Jeff Simon, Executive Vice President and Chief Information Officer at T-Mobile, said criminal groups were moving quickly and using more advanced tools.
"At T-Mobile, protecting customers from evolving threats like AI-powered phishing and smishing scams is paramount. Scammers are moving faster and using more advanced tools, so we are meeting that challenge on multiple fronts. We're proud to work with Google, law enforcement, and others across the industry to fight the bad guys, block scam traffic, disrupt malicious activity, and help keep people safe. As threats grow more sophisticated, we'll continue investing in advanced technologies, network-level protections, and partnerships that give customers greater confidence that the messages they receive are authentic," Simon said.
Nasrin Rezai, Chief Information Security Officer at Verizon, said the response required cooperation across companies and law enforcement.
"Verizon is focused on protecting our customers from fraudulent activity and securing our networks. As cybercriminals increasingly leverage advanced technologies like AI to carry out sophisticated text-messaging scams, defeating these threats requires a unified, cross-industry response. We look forward to standing with Google, the telecom industry, and federal law enforcement in this coordinated effort to dismantle malicious domains and disrupt global cybercrime operations. Technical defenses alone are not enough, which is why we believe it is important to combine aggressive legal action and collaboration with federal and state governments, while helping consumers protect themselves with the comprehensive safeguards they deserve," Rezai said.
Broader lesson
Issa said the case also highlights the weakness of SMS as a channel in many security programmes and the tendency to treat brand impersonation as a fraud issue rather than a broader business risk.
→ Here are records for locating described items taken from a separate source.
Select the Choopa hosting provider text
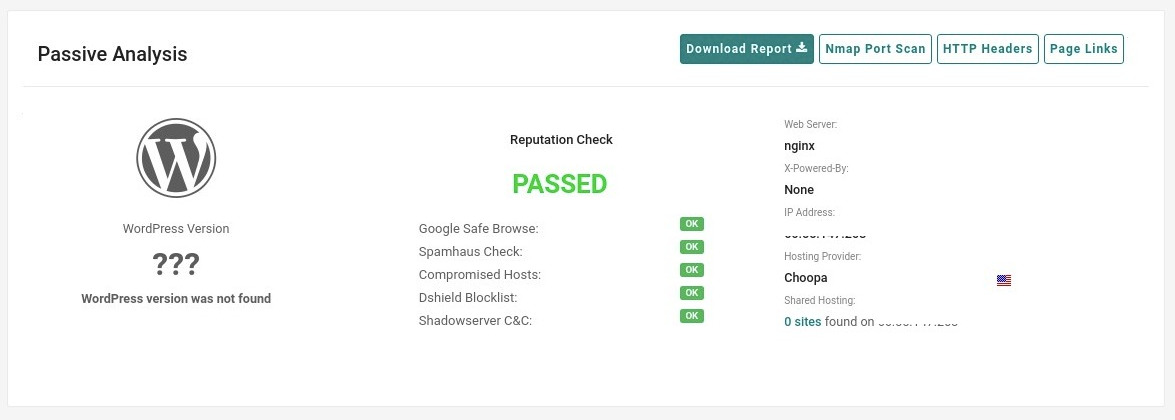The width and height of the screenshot is (1175, 420). tap(806, 278)
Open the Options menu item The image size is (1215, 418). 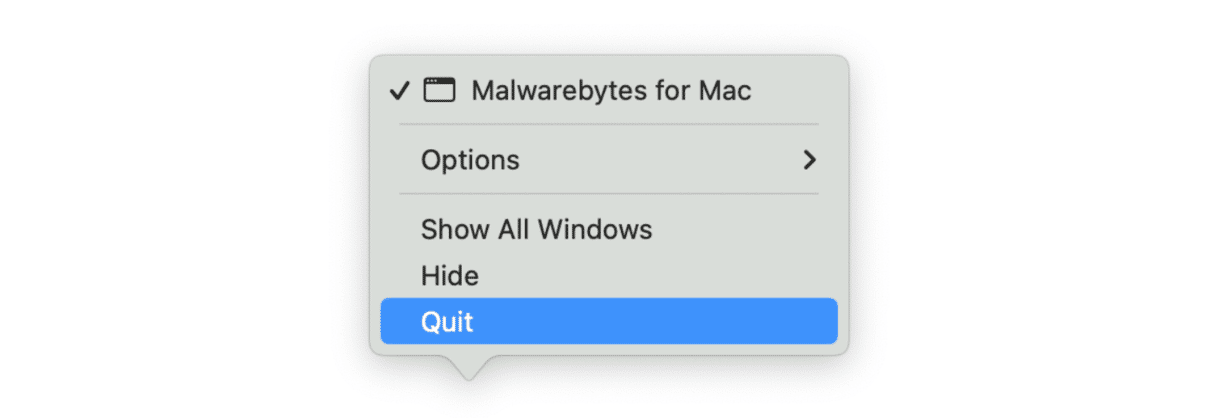point(470,160)
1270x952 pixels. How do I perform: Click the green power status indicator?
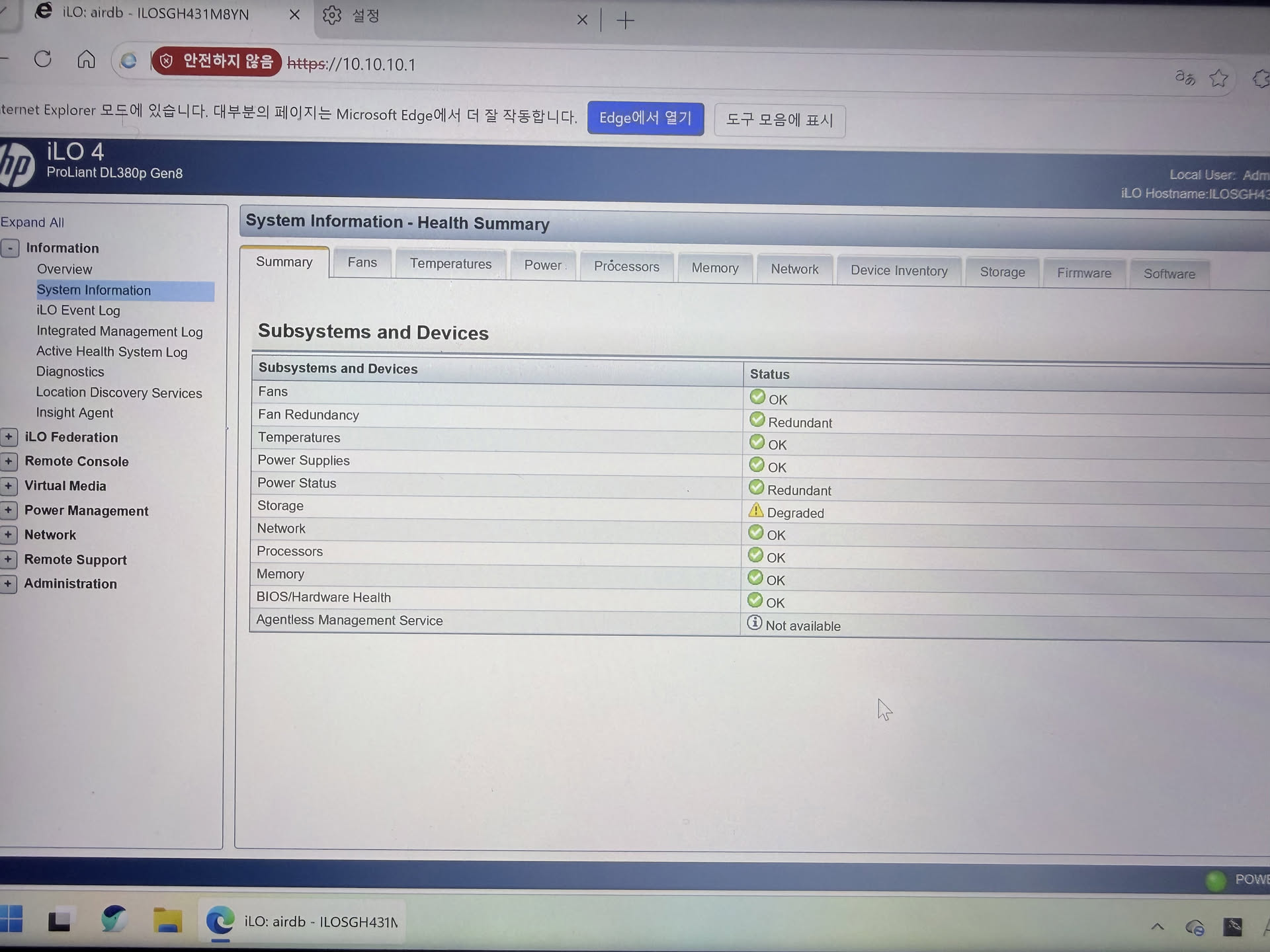pos(1215,881)
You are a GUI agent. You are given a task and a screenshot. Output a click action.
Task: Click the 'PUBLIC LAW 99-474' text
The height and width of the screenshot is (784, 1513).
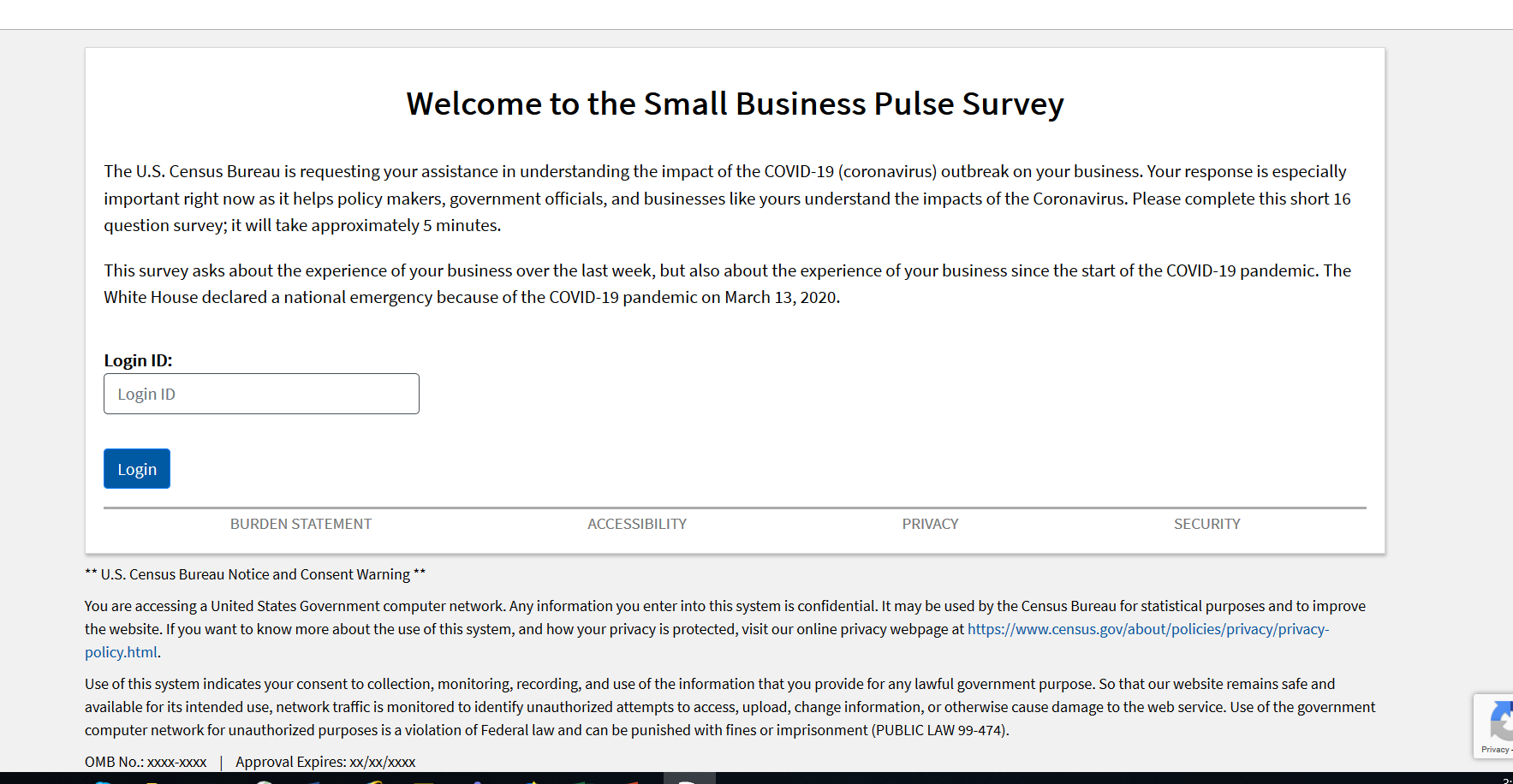(939, 730)
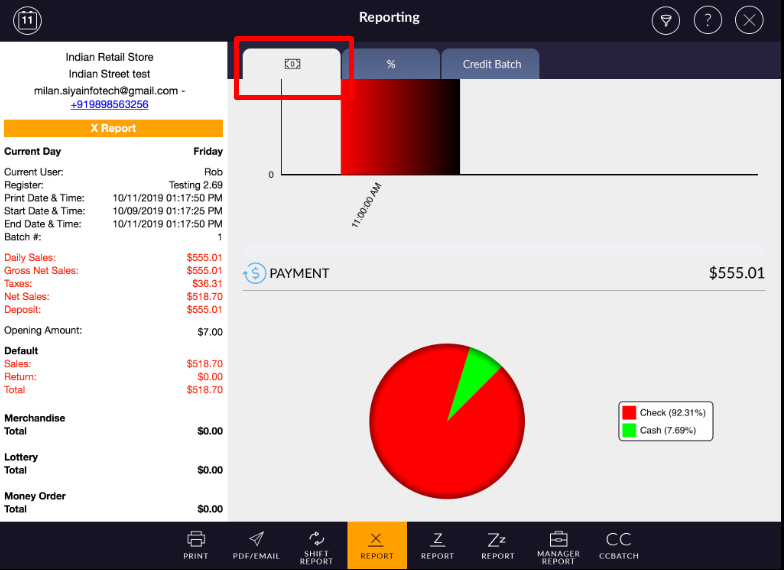The width and height of the screenshot is (784, 570).
Task: Click the green Cash legend swatch
Action: pyautogui.click(x=629, y=430)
"Outsider is not a fundamentally new threat model. It is a notable example of a scaled phishing-as-a-service operation using AI as an efficiency tool. One of the key lessons is that SMS remains a weak point in many security programs. It also highlights how brand impersonation is often treated primarily as a fraud issue rather than an enterprise risk. While takedowns can disrupt operations, their impact is often temporary unless combined with measures such as smarter filtering, domain monitoring, customer notification, phishing-resistant MFA, and faster response from hosting, domain, cloud, and messaging providers," Issa said.